How to set thresholds and container minimums for App Services

Horizontal Autoscaling is configured per App Service. Guidelines to keep in mind for configuration:

  • Minimum number of containers - Should be set to 2 as a minimum if you want High-Availability
  • Max number of containers - This one depends on how many requests you want to be able to handle under load, and will differ due to specifics of how your app behaves. If you’ve done load testing with your app and understand how many requests your app can handle with the container size you’re currently using, it is a matter of calculating how many more containers you’d want.
  • Min CPU threshold - You should set this to slightly above the CPU usage your app exhibits when there’s no/minimal usage to ensure scale downs happen, any lower and your app will never scale down. If you want scale downs to happen faster, you can set this threshold higher.
  • Max CPU threshold - A good rule of thumb is 80-90%. There is some lead time to scale ups occurring, as we need a minimum amount of metrics to have been gathered before the next scale-up event happens, so setting this close to 100% can lead to bottlenecks. If you want scale ups to happen faster, you can set this threshold lower.
  • Scale Up, and Scale Down Steps - These are set to 1 by default, but you are able to modify the values if you want autoscaling events to jump up or down by more than 1 container at a time.
CPU thresholds are expressed as a decimal between 0 and 1, representing the percentage of your container’s allocated CPU that is actively used by your app. For instance, if a container with a 25% CPU limit is using 12% of its allocated CPU, this would be expressed as 0.48 (or 48%).

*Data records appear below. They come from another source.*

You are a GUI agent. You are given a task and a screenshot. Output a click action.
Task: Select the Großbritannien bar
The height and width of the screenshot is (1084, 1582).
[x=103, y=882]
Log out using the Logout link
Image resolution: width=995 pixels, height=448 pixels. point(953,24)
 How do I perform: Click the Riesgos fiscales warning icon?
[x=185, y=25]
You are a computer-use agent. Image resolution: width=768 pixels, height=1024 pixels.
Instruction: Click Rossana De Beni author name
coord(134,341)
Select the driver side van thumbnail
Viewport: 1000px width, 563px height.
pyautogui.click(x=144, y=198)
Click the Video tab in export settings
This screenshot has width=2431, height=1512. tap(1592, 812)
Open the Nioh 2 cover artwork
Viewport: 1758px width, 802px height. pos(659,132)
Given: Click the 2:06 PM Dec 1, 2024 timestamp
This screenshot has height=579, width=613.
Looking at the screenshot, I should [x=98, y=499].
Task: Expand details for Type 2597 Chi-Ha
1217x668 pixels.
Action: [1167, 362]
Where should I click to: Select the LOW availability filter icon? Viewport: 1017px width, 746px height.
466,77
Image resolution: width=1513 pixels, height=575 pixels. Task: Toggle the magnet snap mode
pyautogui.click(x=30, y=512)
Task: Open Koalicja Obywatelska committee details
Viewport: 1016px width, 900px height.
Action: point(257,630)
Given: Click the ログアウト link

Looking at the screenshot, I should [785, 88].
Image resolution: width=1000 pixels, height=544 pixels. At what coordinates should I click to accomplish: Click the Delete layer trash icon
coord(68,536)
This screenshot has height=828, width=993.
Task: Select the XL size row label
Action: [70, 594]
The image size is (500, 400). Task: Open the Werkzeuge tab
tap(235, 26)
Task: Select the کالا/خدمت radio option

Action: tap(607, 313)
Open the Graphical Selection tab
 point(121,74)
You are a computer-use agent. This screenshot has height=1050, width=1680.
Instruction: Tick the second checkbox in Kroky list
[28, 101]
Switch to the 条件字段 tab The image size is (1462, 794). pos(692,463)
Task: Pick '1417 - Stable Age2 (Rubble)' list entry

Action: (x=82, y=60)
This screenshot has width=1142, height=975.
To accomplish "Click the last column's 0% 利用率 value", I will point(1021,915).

Let’s go through an example:

We have a service that exhibits periods of load and periods of near-zero use. It is a production service that is critical to us, so we want a high-availability setup, which means our minimum containers will be 2. Metrics for this service are as follows:

Container SizeCPU LimitLow Load CPU UsageHigh Load CPU Usage
1GB25%3% (12% of allocation)22% (84% of allocation)

Since our low usage is 12%, the HAS default of 0.1 won’t work for us - we would never scale down. Let’s set it to 0.2 to be conservative

At 84% usage when under load, we’re near the limit but not quite topped out. Usually this would mean you need to validate whether this service would actually benefit from having more containers running. In this case, let’s say our monitoring tools have surfaced that request queueing gets high during these times. We could set our scale up threshold to 0.8, the default, or set it a bit lower if we want to be conservative.

With this, we can expect our service to scale up during periods of high load, up to the maximum number of containers if necessary. If we had set our max CPU limit to something like 0.9, the scaling up would be unlikely to trigger in this particular scenario.

With the metrics look-back period set to 10 minutes and our scale-up cooldown set to a minute(the default), we can expect our service to scale up by 1 container every 5 minutes as long as our load across all containers stays above 80%, until we reach the maximum containers we set in the configuration. Note the 5 minutes between each event - that is currently a hardcoded minimum cooldown.

Since we set a min CPU (scale down) threshold high enough to be above our containers minimal usage, we have guaranteed scale downs will occur. We could set our scale-down threshold higher if we want to be more aggressive about maximizing container utility.